## START DATA SECTION

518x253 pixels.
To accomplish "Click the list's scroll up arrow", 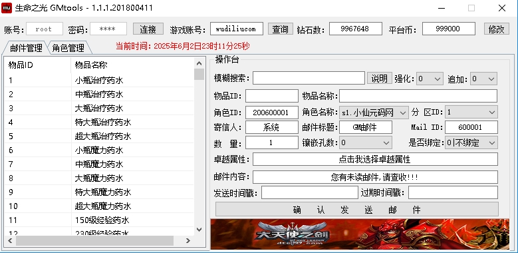I will pyautogui.click(x=199, y=63).
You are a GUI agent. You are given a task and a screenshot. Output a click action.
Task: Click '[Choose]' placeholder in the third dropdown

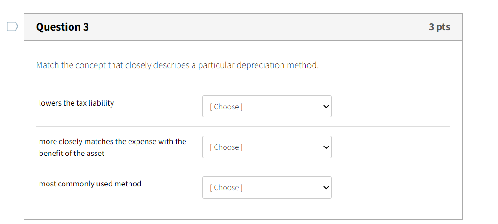(226, 187)
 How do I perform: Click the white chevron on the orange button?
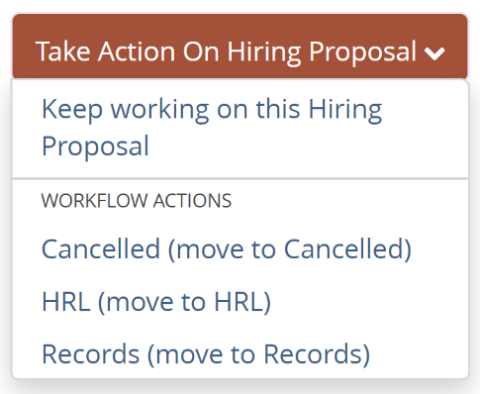coord(434,53)
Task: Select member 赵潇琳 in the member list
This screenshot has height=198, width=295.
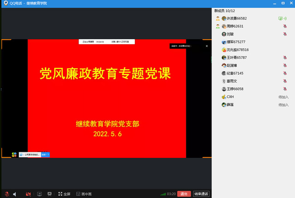Action: pyautogui.click(x=234, y=66)
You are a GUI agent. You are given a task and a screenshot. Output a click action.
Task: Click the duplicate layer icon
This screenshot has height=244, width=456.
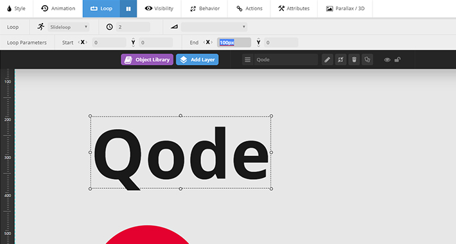(367, 60)
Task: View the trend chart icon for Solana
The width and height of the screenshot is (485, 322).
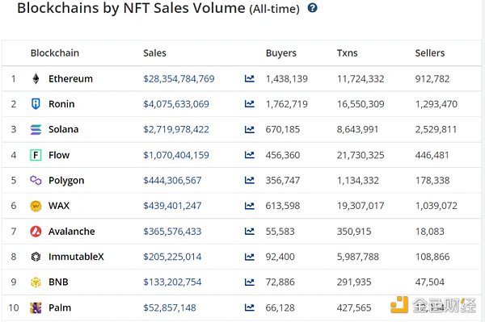Action: 250,129
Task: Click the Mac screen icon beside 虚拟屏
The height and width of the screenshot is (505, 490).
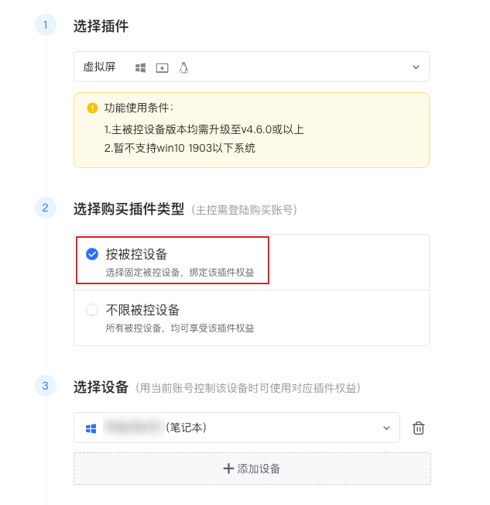Action: [162, 68]
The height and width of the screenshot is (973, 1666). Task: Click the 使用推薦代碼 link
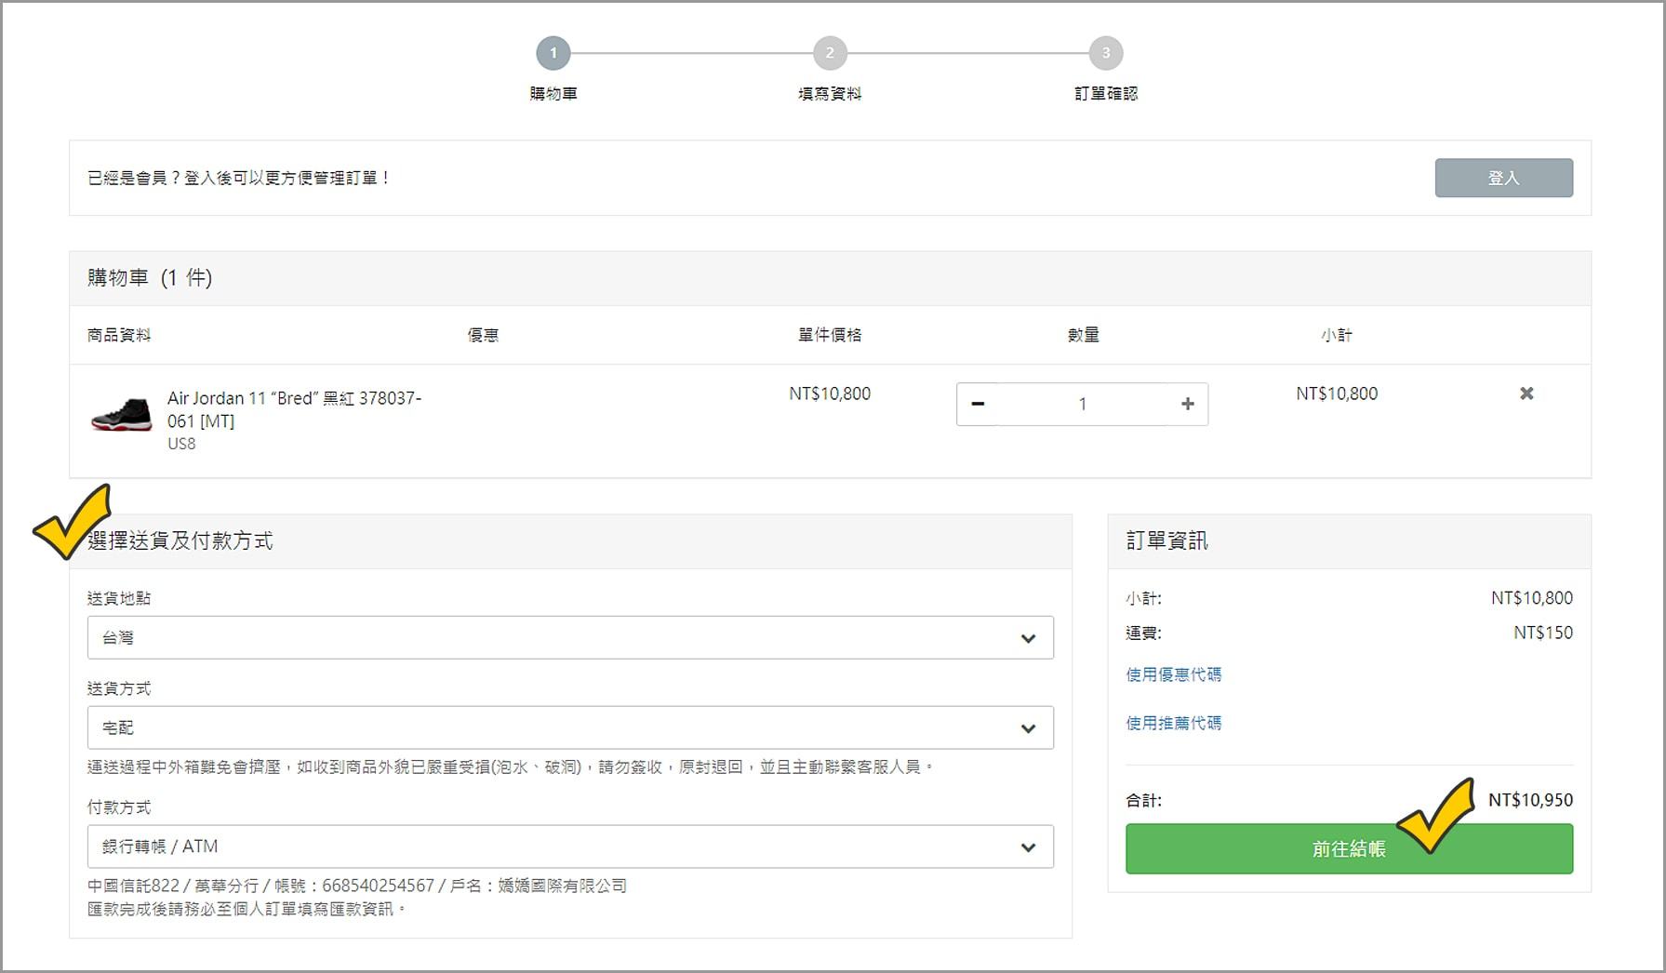1173,723
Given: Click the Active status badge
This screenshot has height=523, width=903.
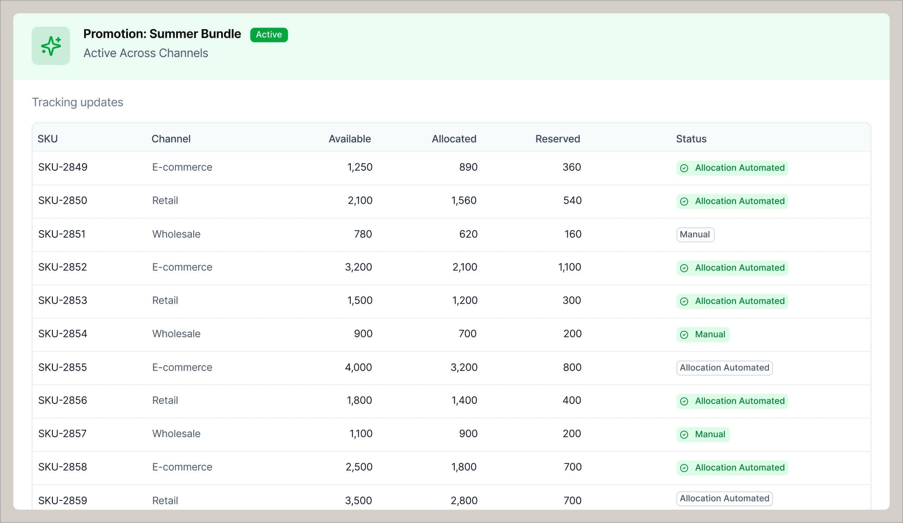Looking at the screenshot, I should click(269, 35).
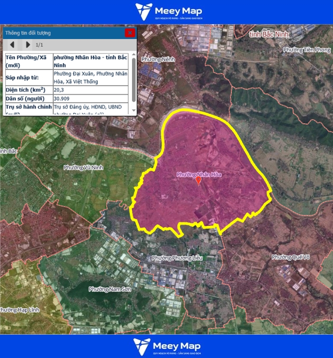
Task: Select the Phường Nhân Hòa map label
Action: tap(199, 174)
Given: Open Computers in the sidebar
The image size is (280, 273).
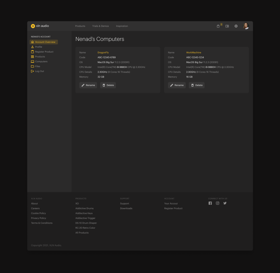Looking at the screenshot, I should 41,61.
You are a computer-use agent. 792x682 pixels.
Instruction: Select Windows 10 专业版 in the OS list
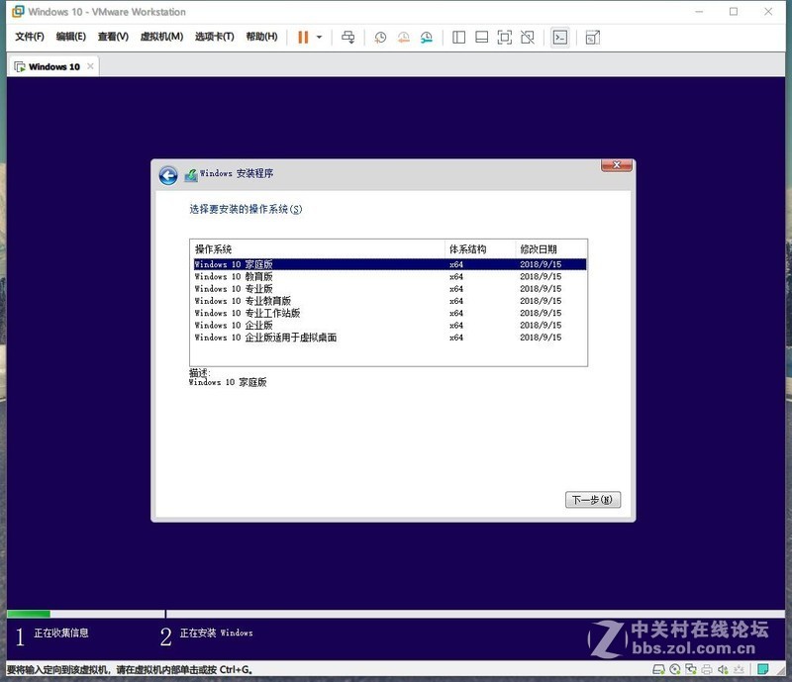248,289
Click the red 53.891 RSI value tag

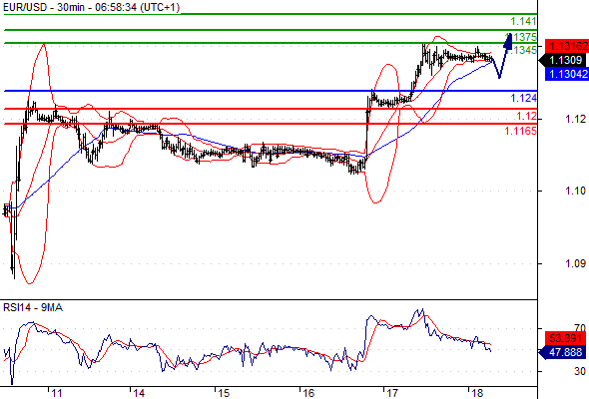point(565,338)
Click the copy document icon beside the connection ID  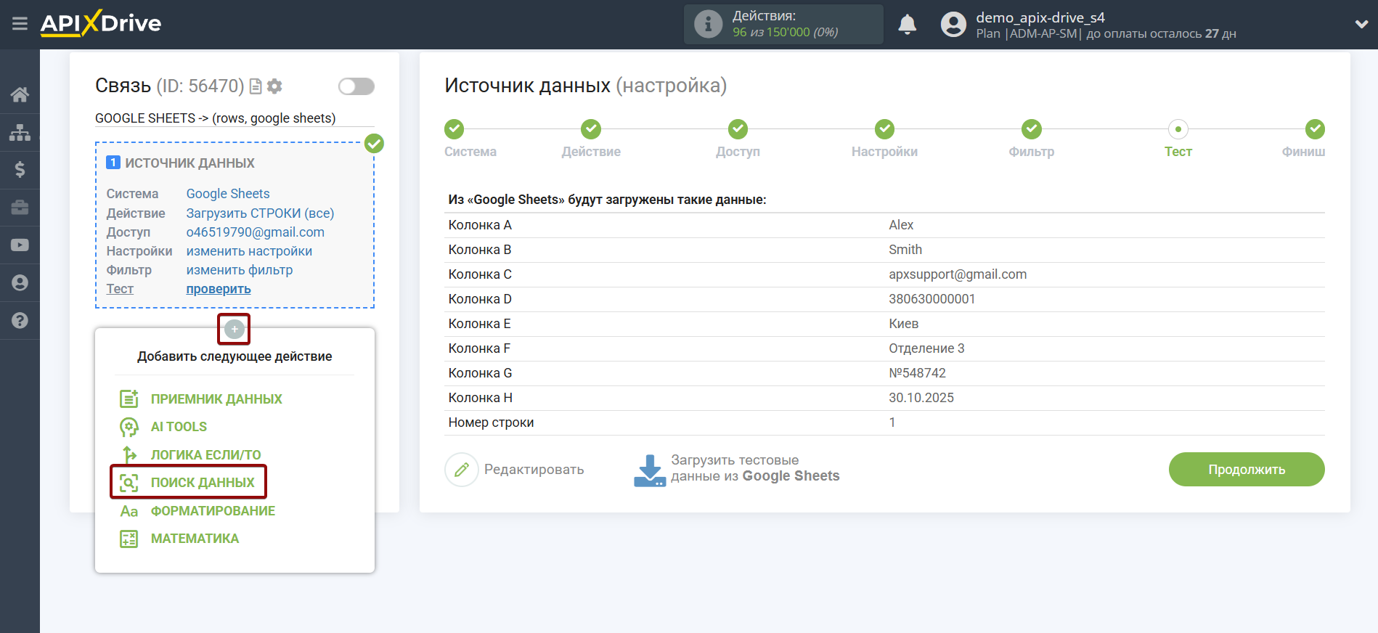click(256, 86)
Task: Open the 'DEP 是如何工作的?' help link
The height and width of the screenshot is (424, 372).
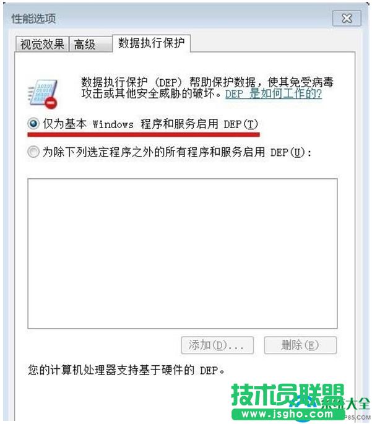Action: 274,94
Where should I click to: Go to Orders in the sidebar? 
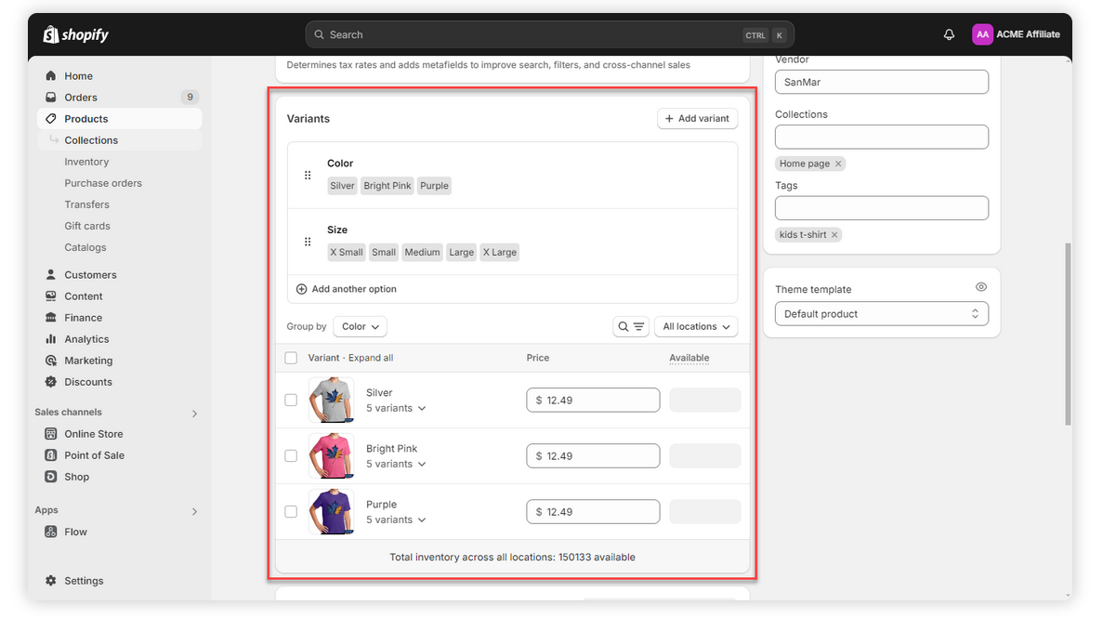pos(81,98)
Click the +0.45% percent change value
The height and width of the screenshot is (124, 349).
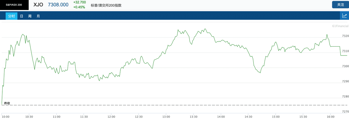point(79,7)
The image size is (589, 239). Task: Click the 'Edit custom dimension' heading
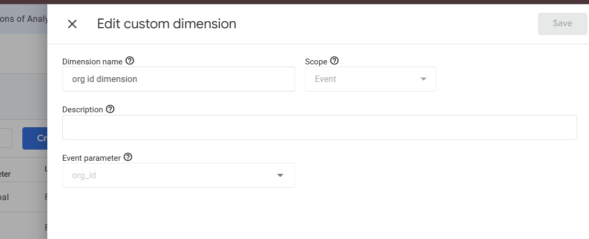[x=167, y=23]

## END DATA SECTION

- [REQUIREMENT] Display each line from the entries above that contains the word "Select".

- [EXERCISE OUTPUT]
Task: Select member 赵潇琳 in the member list
Task: Select the Phường Nhân Hòa map label
Instruction: Select Windows 10 专业版 in the OS list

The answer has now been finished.